> _Lesetext_:
• • •

Eins ist dennoch unbestreitbar: Drogenkonsum ohne die Aufsicht von geschulten Experten oder Expertinnen kann schnell sehr gefährlich werden – vor allem für Menschen, die psychische Problemen haben oder hatten.

Um das volle therapeutische Potenzial der Substanzen auszuschöpfen, müssen die psychedelischen Trips in eine Therapie eingebunden sein, bei dem der Großteil der Sitzungen nüchtern stattfindet.

Laut dem Chemiker Jones ist es ohne ausgebildete Therapeuten oder Therapeutinnen quasi unmöglich, die Drogenerfahrung in eine heilende Richtung zu lenken – gerade in den Situationen, in denen die meisten Leute diese Drogen konsumieren: "Die Tanzfläche ist nicht der richtige Ort, um traumatische Kindheitserinnerungen zu verarbeiten", sagt er.

• • •

> _Bereitgestellte Daten_:

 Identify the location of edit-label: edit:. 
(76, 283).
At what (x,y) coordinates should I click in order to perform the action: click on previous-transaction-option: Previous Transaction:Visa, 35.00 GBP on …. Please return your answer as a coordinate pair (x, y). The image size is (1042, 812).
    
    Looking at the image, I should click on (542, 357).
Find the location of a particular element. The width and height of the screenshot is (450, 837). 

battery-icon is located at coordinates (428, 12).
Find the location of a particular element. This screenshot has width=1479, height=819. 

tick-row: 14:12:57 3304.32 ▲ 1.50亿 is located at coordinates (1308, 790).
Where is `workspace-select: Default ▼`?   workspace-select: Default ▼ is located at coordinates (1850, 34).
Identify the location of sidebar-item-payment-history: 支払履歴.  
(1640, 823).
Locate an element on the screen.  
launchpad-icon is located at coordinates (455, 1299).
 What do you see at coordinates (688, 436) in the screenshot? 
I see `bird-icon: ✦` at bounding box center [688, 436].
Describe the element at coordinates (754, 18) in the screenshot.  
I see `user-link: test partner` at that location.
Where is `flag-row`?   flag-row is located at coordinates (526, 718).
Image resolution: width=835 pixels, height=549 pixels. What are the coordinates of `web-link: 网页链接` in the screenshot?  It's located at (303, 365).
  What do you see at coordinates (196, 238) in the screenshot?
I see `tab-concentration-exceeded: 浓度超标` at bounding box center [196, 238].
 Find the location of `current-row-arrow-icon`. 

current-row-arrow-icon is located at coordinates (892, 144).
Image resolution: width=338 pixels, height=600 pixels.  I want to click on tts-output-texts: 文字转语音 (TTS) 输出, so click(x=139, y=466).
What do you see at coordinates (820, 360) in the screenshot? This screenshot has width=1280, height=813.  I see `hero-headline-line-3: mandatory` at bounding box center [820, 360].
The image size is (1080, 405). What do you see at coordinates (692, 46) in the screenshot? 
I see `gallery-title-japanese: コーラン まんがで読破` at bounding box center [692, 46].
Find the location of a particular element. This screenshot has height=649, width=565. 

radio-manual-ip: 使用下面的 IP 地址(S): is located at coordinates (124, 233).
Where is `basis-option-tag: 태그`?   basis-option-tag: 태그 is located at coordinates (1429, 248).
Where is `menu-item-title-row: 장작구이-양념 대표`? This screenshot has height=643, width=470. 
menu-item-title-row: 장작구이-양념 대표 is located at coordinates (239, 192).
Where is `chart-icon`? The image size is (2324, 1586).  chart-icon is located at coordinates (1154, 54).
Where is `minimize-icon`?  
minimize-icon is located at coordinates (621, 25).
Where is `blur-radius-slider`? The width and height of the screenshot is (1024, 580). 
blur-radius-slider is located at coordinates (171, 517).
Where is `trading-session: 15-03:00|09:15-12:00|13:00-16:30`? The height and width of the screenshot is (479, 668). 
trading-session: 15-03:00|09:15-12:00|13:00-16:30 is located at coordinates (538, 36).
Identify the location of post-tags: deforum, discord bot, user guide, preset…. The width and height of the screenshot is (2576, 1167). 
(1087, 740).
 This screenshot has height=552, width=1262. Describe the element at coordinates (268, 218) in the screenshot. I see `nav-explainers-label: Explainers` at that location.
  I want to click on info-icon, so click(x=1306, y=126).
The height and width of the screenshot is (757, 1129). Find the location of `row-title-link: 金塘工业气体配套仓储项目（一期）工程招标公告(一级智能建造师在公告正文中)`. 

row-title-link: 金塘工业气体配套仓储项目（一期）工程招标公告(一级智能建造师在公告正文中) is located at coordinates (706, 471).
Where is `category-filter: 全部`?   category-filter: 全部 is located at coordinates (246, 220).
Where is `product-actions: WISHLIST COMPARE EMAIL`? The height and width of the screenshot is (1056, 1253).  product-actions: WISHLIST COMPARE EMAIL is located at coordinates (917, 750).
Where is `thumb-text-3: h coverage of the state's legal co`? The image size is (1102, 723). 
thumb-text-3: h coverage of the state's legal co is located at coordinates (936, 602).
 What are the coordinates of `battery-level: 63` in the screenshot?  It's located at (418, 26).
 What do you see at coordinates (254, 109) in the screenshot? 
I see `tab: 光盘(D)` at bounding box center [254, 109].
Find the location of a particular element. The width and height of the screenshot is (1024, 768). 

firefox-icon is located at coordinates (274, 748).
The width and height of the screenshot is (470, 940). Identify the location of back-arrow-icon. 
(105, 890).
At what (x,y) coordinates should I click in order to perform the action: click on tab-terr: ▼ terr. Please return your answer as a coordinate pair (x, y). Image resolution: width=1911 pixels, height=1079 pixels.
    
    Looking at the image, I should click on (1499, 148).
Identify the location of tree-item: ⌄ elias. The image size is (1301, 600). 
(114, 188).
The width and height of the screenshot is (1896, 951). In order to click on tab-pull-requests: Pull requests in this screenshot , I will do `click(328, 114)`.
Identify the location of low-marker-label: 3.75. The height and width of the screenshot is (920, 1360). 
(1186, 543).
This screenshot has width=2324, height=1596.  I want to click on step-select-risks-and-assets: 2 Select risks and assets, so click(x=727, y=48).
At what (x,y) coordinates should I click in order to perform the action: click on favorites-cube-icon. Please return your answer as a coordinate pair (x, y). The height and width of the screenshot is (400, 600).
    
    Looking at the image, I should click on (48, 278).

• • •

> _Aufgaben_:
[A] Welchen Ort nennt der Chemiker Jones im Lesetext als ungeeignet, um traumatische Kindheitserinnerungen zu verarbeiten?
[B] Setzen Sie den Lesetext über Psychedelika in der Therapie nach seinem letzten Satz fort.

> _Antworten_:
[A] Die Tanzfläche.

[B]
Inzwischen hat Chris seit etwa fünf Jahren keine Drogen mehr angerührt. Seine Erfahrungen sind aber von Dauer: "Es fühlte sich an, als hätte ich eine andere Denkweise, ein alternatives Bewusstsein freigeschaltet", sagt er. "Selbst wenn die Wirkung der Droge wieder nachlässt, begleitet dich danach für immer eine neue Sichtweise."